Бывший командир партизанской дивизии генерал-майор, Герой Советского Союза Вершигора, к тому времени лауреат Сталинской премии за книгу «Люди с чистой совестью», вернувшись из Карловых Вар, возмущался, что дивизионный врач Циммер – старый ковпаковец – за рейды по тылам врага на территории Польши и Восточной Пруссии получил почему-то орден Трудового Красного Знамени.
Вершигора ещё рассказал, что доктор изменил свою фамилию на Зима. Он доволен своим положением, но в то же время очень подавлен.

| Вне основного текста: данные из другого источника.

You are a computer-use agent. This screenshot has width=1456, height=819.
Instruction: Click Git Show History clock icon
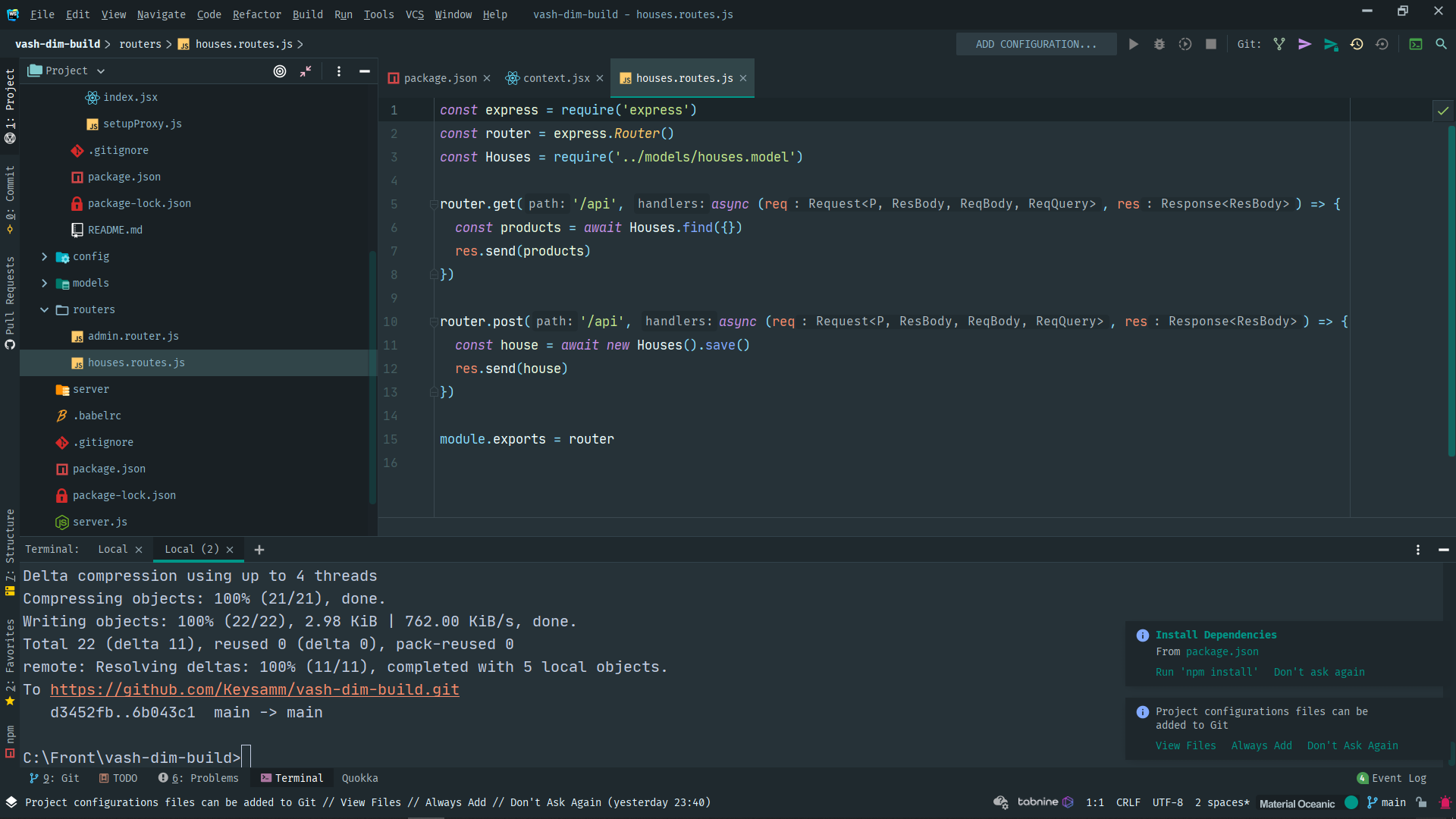pyautogui.click(x=1357, y=45)
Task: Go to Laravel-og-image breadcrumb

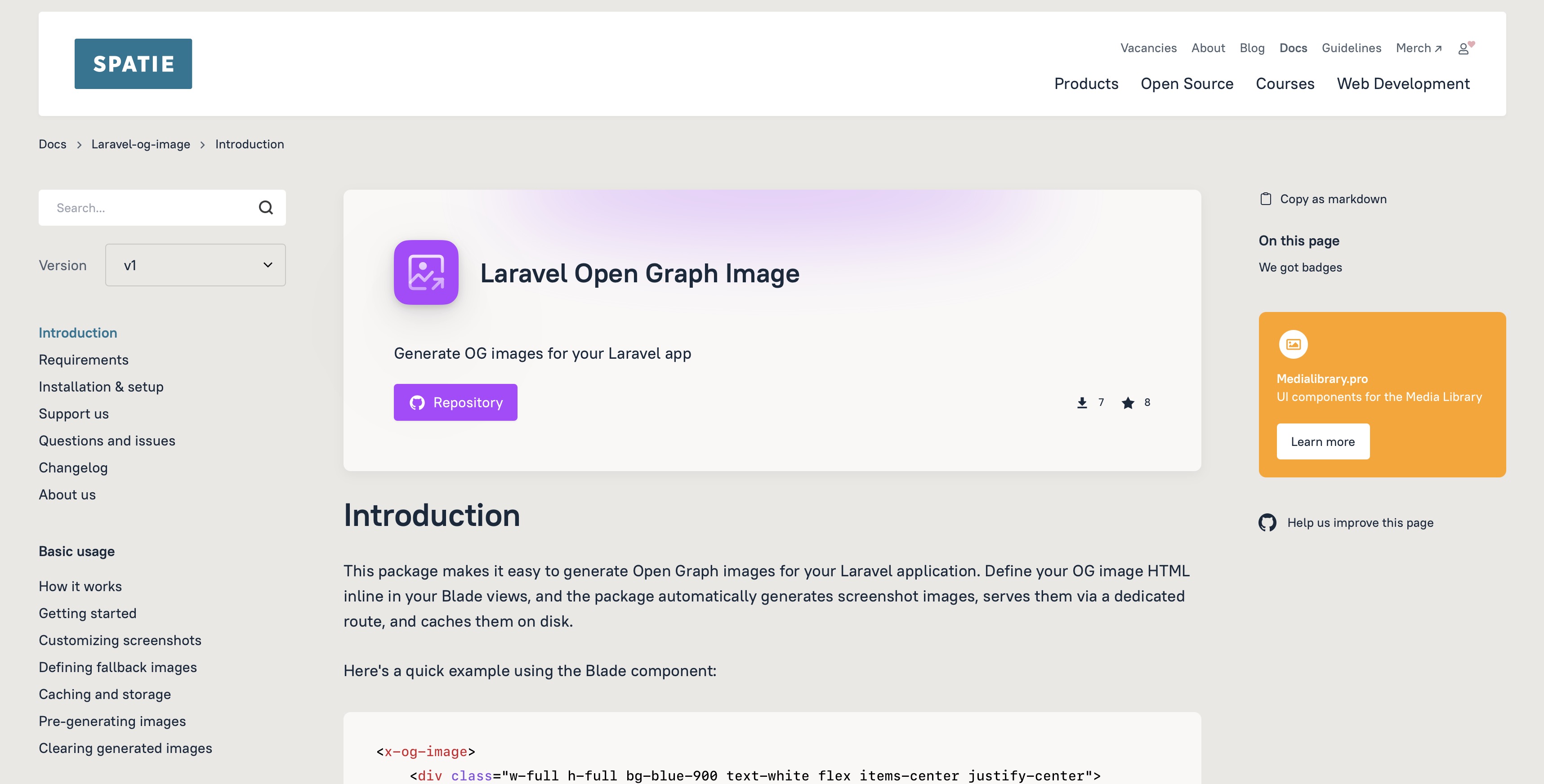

– Сказал мне прямо, – поделился Вершигора, – «Получается, я не воевал! Не я разве десятки, если не сотни раз отправлялся с подразделениями в дальнюю разведку? Находился вместе со всеми в засадах! А когда нас стали окружать, пригодилась и моя граната. И угодила в цель! Не косой я, не хромой и, по-моему, ничем не выделяюсь среди остальных. Никто на меня никогда не обижался. Напротив, со всеми всегда был в самых лучших отношениях! Разве не мой автомат в бою заменял скальпель? Получается, если я еврей, значит, я трус! Потому Зима должен получать не боевой орден, а трудовой!»
Возмущённый Вершигора спросил, не помнит ли Котельников, на самом ли деле Циммер был представлен к «Трудовому»?
Котельников ответил, что точно не припомнит, к какому именно ордену был представлен доктор, но не допускает, чтобы кто-либо из боевых товарищей мог быть представлен к явно не боевой награде.